◆ **THE PROBLEM**
Output exactly those lines of the data that lie between the line containing "The image size is (1536, 931)." and the final line, both ends counted.

(Collected data entries)
******
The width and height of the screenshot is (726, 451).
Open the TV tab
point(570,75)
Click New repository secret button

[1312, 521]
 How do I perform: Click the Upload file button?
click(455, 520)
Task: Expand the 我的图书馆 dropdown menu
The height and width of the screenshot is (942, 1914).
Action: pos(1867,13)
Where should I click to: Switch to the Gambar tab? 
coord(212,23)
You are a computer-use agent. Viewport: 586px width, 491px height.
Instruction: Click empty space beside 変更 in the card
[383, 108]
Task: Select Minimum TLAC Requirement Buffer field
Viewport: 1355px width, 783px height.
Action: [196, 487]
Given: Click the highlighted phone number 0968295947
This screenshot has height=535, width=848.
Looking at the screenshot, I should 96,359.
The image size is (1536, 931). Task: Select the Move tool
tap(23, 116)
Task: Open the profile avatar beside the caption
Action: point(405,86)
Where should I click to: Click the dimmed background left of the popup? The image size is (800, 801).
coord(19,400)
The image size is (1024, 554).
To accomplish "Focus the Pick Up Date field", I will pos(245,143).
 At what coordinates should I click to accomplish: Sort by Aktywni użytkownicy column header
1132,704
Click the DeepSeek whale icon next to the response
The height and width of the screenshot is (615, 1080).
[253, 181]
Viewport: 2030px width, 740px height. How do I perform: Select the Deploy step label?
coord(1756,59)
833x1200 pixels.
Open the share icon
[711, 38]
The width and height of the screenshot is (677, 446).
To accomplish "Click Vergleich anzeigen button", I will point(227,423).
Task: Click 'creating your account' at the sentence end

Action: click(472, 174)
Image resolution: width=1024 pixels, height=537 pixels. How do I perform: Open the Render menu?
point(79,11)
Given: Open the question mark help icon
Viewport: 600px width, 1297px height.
******
◆ **SOLUTION FOR THIS EXERCISE**
The image size is (1536, 931). Task: Select the Move tool
tap(23, 116)
Task: Open the profile avatar beside the caption
Action: point(405,86)
Where should I click to: Click the dimmed background left of the popup? The image size is (800, 801).
coord(19,400)
The image size is (1024, 554).
To accomplish "Focus the Pick Up Date field", I will pos(245,143).
 At what coordinates should I click to accomplish: Sort by Aktywni użytkownicy column header
1132,704
Click the DeepSeek whale icon next to the response
The height and width of the screenshot is (615, 1080).
[253, 181]
Viewport: 2030px width, 740px height. How do I perform: Select the Deploy step label?
coord(1756,59)
833x1200 pixels.
Open the share icon
[711, 38]
The width and height of the screenshot is (677, 446).
To accomplish "Click Vergleich anzeigen button", I will point(227,423).
Task: Click 'creating your account' at the sentence end

Action: click(472, 174)
Image resolution: width=1024 pixels, height=537 pixels. How do I perform: Open the Render menu?
point(79,11)
Given: Open the question mark help icon
Viewport: 600px width, 1297px height.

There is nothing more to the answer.